Research Understanding the regulation mechanisms of innate immune response by PPM1D phosphatase
Neutrophils are the most abundant white blood cells, which function in the early stages of innate immunity to protect from the pathogens. Neutrophils have heterogeneous subsets with different functions. Among these subsets, there are immunosuppressive subsets which is accumulated in cancer tissues. We are working to clarify the molecular mechanism of polarization to these immune suppressive subsets for the establishment of more effective cancer immunotherapies.

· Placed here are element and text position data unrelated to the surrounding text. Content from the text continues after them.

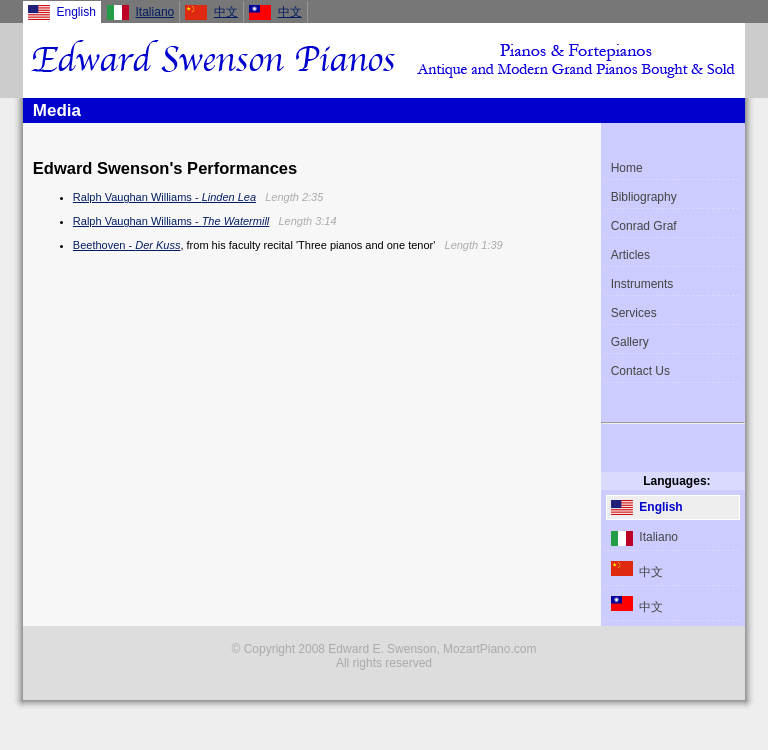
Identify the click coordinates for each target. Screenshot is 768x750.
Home (627, 168)
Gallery (630, 342)
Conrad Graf (644, 226)
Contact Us (640, 371)
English (647, 507)
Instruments (642, 284)
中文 (226, 12)
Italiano (155, 12)
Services (634, 313)
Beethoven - (127, 245)
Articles (630, 255)
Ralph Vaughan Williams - (164, 197)
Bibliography (644, 197)
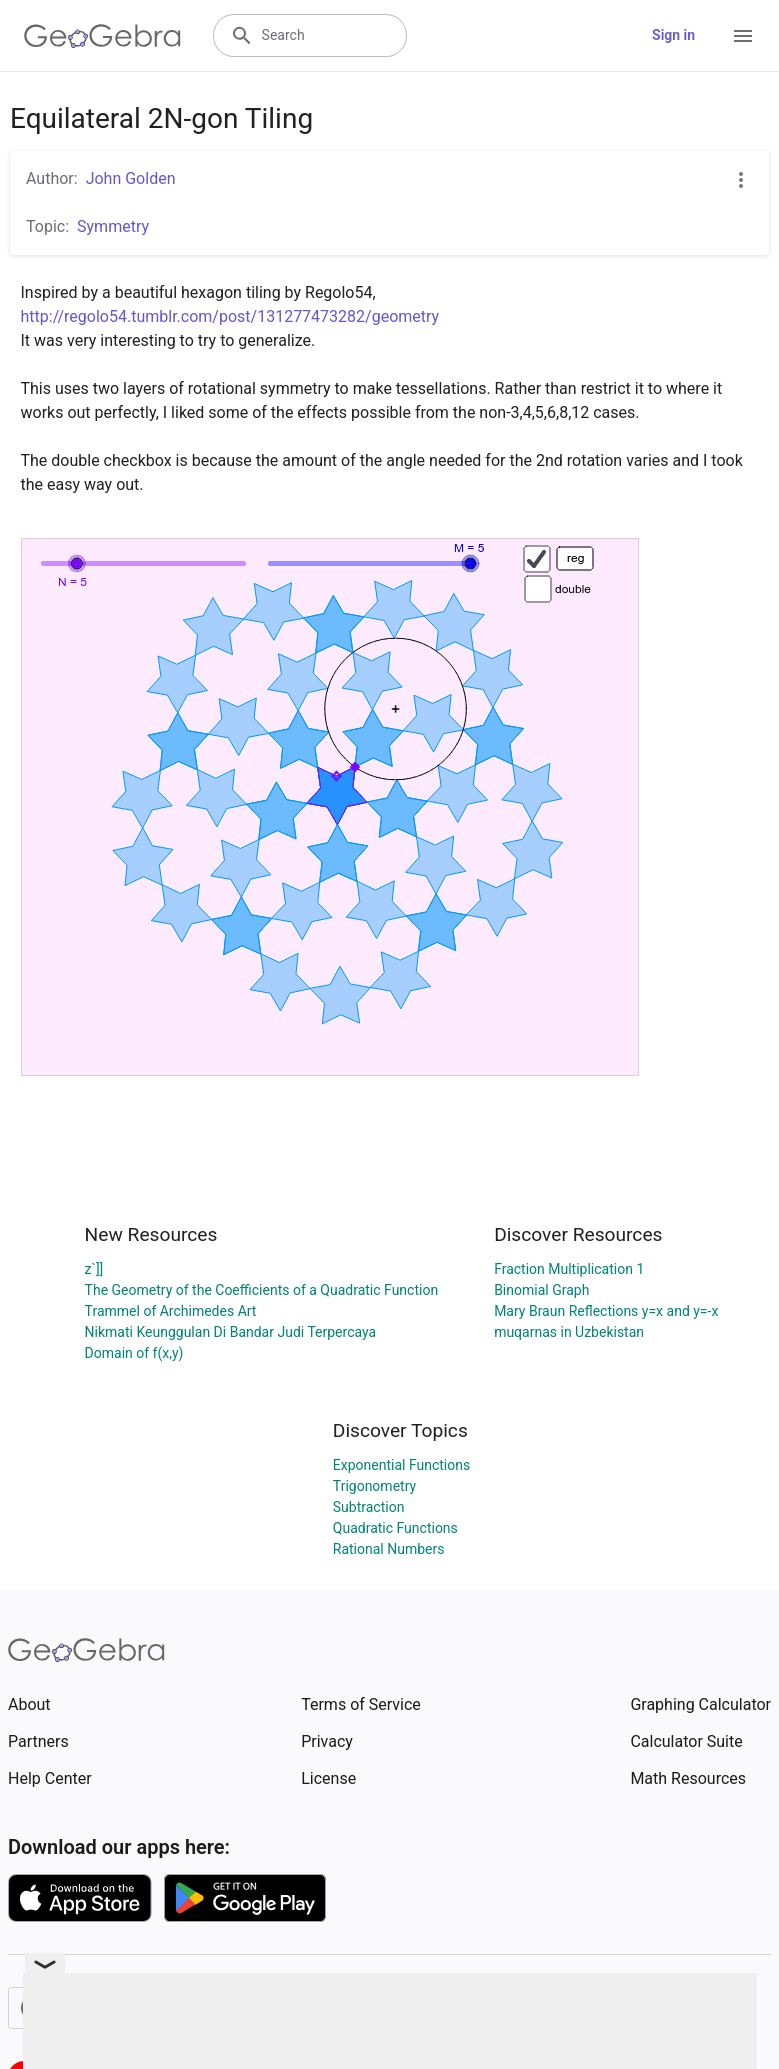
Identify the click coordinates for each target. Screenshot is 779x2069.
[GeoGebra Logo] (102, 36)
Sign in (673, 35)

Overexpression and gene mutations of PPM1D have been frequently observed in leukemia and myelodysplastic syndrome. PPM1D knockout mice exhibit immunodeficiency, spermatogenic disorders, and metabolic disorders. These data suggest that PPM1D plays an important role not only in carcinogenesis but also in immune responses and metabolism. In our laboratory, we focus on Ser/Thr phosphatase PPM1D and are working to understand the differentiation and immune response of immune cells and the relationship between immune cells and cancer. We have discovered PPM1D430, a splicing variant of PPM1D; this variant has been demonstrated to be expressed specifically in the leukocytes and testes. We have reported that inhibition of PPM1D induces neutrophil differentiation. We have shown that PPM1D and its splice variant PPM1D430 exhibit different localization in neutrophils, suggesting that leukocyte-specific variant PPM1D430 has distinct function for neutrophils.
We have also developed a new method for visualizing cell differentiation and stimulus response using novel fluorescent probes, 1,3a,6a-Triazapentalene derivatives, which allow is to analyze protein functions in cell.
We are also working to understand the role of PPM1D on adipocyte differentiation and lipid droplet formation, which are closely related to the immune response. Obesity is a significant risk factor for various severe diseases including diabetes, hypertension, and cancer. Obesity is induced by adipocyte hypertrophy and an increase in adipose tissue mass. Thus, it is strongly required for understand the regulation mechanism of adipocyte differentiation and maturation. We have reported that PPM1D regulates white adipocyte differentiation and lipid droplet formation. Treatment of PPM1D specific inhibitor, SL-176 dramatically decreased the adipocyte differentiation, indicating that PPM1D specific inhibitor is a promising lead compound for anti-obesity drug developments. In our laboratory, we are working to elucidate the mechanism of lipid droplet formation and function of PPM1D in beige adipocyte formation.